There is also a new example tool called nvme_manage that allows you to use all of these new commands from an interactive prompt. As part of this same effort, we also added support for reservations. There are four operations:

int spdk_nvme_ns_cmd_reservation_register(struct spdk_nvme_ns *ns,
		struct spdk_nvme_reservation_register_data *payload,
		bool ignore_key,
		enum spdk_nvme_reservation_register_action action,
		enum spdk_nvme_reservation_register_cptpl cptpl,
		spdk_nvme_cmd_cb cb_fn, void *cb_arg);
int spdk_nvme_ns_cmd_reservation_release(struct spdk_nvme_ns *ns,
		struct spdk_nvme_reservation_key_data *payload,
		bool ignore_key,
		enum spdk_nvme_reservation_release_action action,
		enum spdk_nvme_reservation_type type,
		spdk_nvme_cmd_cb cb_fn, void *cb_arg);
int spdk_nvme_ns_cmd_reservation_acquire(struct spdk_nvme_ns *ns,
		struct spdk_nvme_reservation_acquire_data *payload,
		bool ignore_key,
		enum spdk_nvme_reservation_acquire_action action,
		enum spdk_nvme_reservation_type type,
		spdk_nvme_cmd_cb cb_fn, void *cb_arg);
int spdk_nvme_ns_cmd_reservation_report(struct spdk_nvme_ns *ns, void *payload,
					uint32_t len, spdk_nvme_cmd_cb cb_fn, void *cb_arg);

Again, check out our API documentation for full documentation on all of these.

Another big change was made to how the driver is attached to devices at start up. Instead of a single nvme_attach function, we now have:

typedef bool (*spdk_nvme_probe_cb)(void *cb_ctx, struct spdk_pci_device *pci_dev,
				    struct spdk_nvme_ctrlr_opts *opts);
typedef void (*spdk_nvme_attach_cb)(void *cb_ctx, struct spdk_pci_device *pci_dev,
				    struct spdk_nvme_ctrlr *ctrlr,
				    const struct spdk_nvme_ctrlr_opts *opts);
int spdk_nvme_probe(void *cb_ctx, spdk_nvme_probe_cb probe_cb, spdk_nvme_attach_cb attach_cb);

The probe callback will be called once for each NVMe device found on the system that isn’t currently owned by the SPDK NVMe driver. Return true from that callback to claim the device. Inside the probe callback you also have the opportunity to change some of the default options by modifying the spdk_nvme_ctrlr_opts structure.
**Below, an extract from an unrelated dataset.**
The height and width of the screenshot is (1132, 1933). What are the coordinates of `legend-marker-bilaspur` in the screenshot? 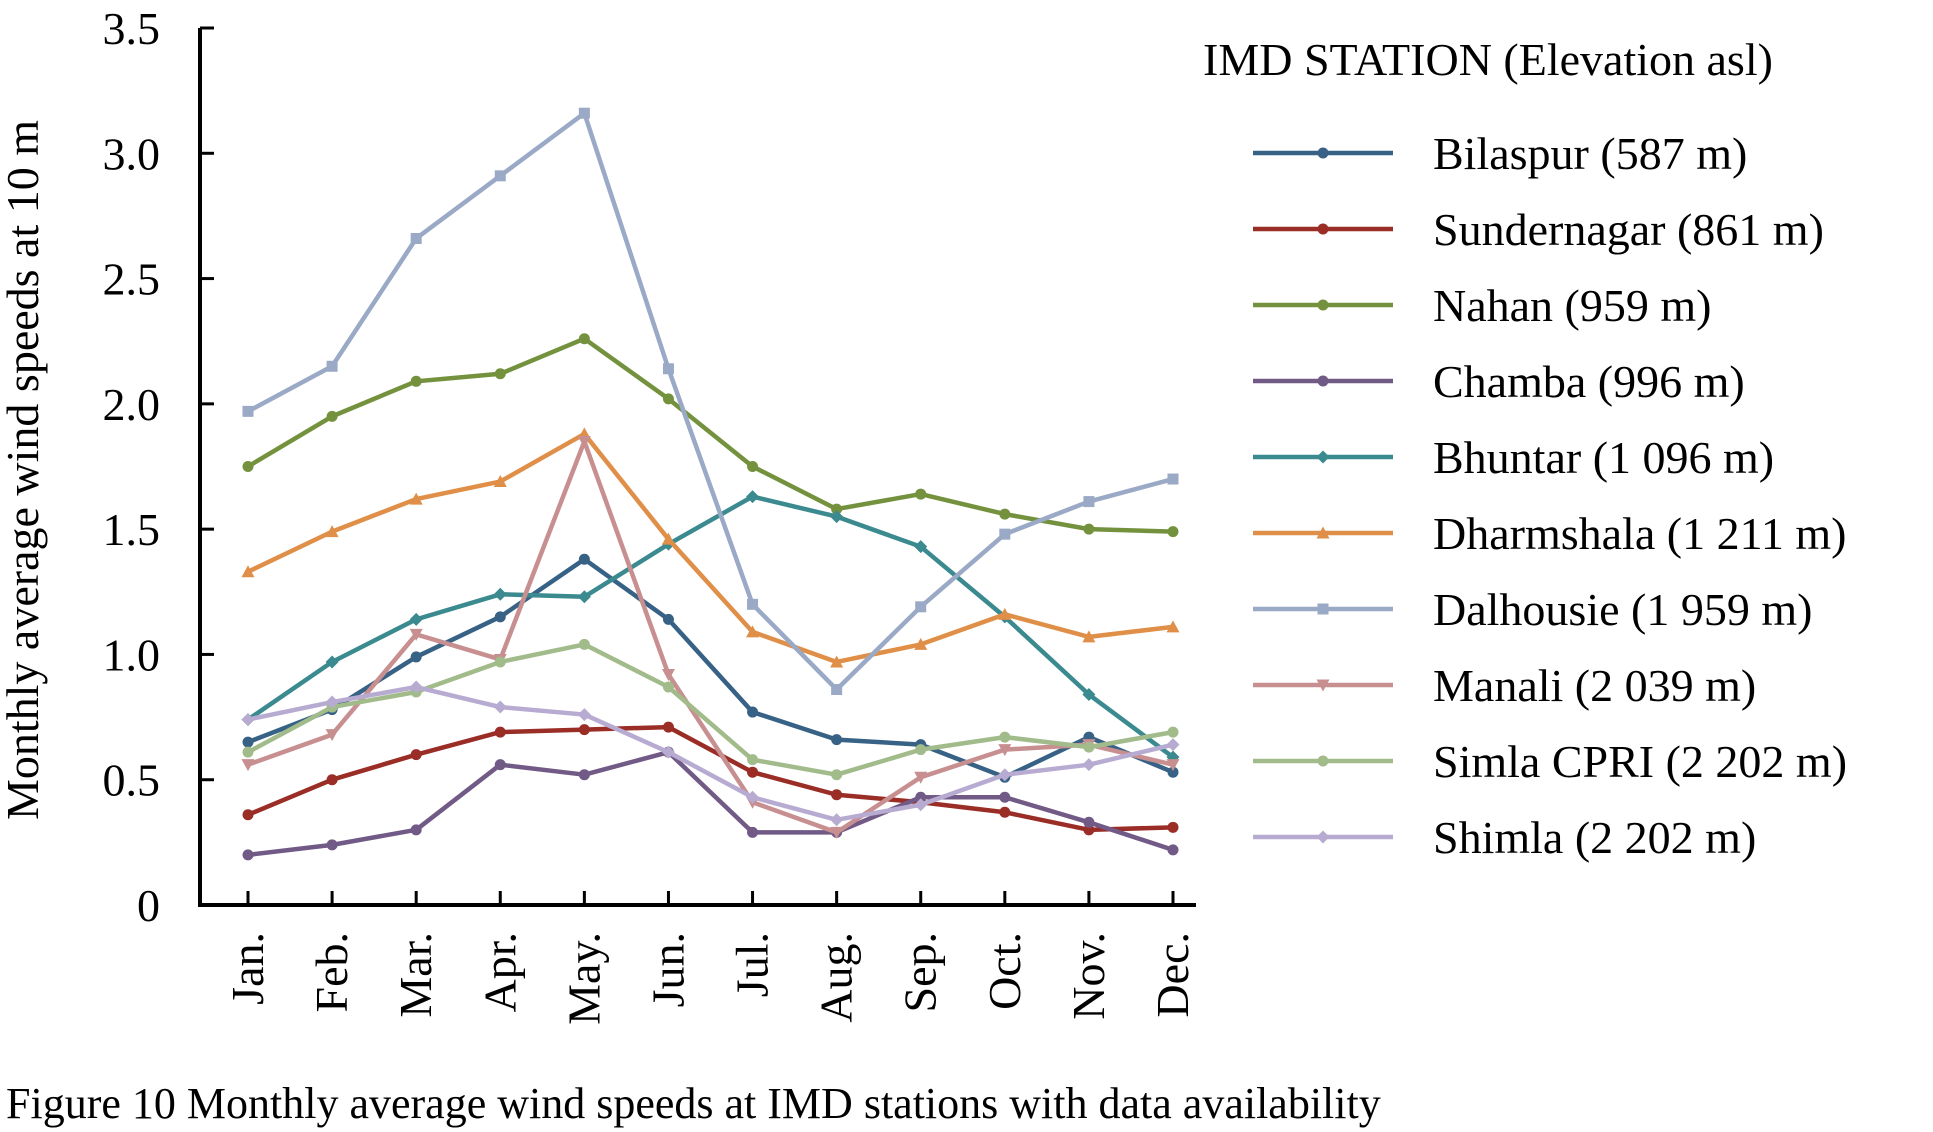 It's located at (1323, 153).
The attach callback is called after the NVMe driver has been loaded, and it also provides the final version of spdk_nvme_ctrlr_opts that was used. The change to this interface was made for two reasons. First, we’d like to eventually drop our dependency on libpciaccess and rely solely on DPDK. This interface is more amenable to that. Second, we’re working on first-class hot plug support. This interface will allow the user to simply poll spdk_nvme_probe for new devices. Hot plug support is not currently available, but this is a step in that direction.
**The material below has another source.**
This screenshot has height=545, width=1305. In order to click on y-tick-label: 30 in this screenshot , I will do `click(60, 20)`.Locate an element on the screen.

The final, and possibly most important, change we made was to move away from our system of implicit queue allocation based on threads to one of explicit queue allocation. You are no longer expected to call spdk_nvme_register_io_thread - instead you call spdk_nvme_ctrlr_alloc_io_qpair to create a queue pair and you explicitly pass that queue pair to the read and write interfaces. Note that you, as the user, are responsible for enforcing mutual exclusion around queue pairs - you cannot use them from two threads at the same time! This enables a number of things in SPDK, including the ability to specify queue pair weights for the weighted round robin arbitration method at queue creation time, as well as alternative topologies to one queue pair per thread.

That’s what we’ve been up to for the last couple of months. In hindsight, we’ve accomplished a lot! As always, we very much appreciate pull requests, and we’re open to working with anyone in the community that wants to participate.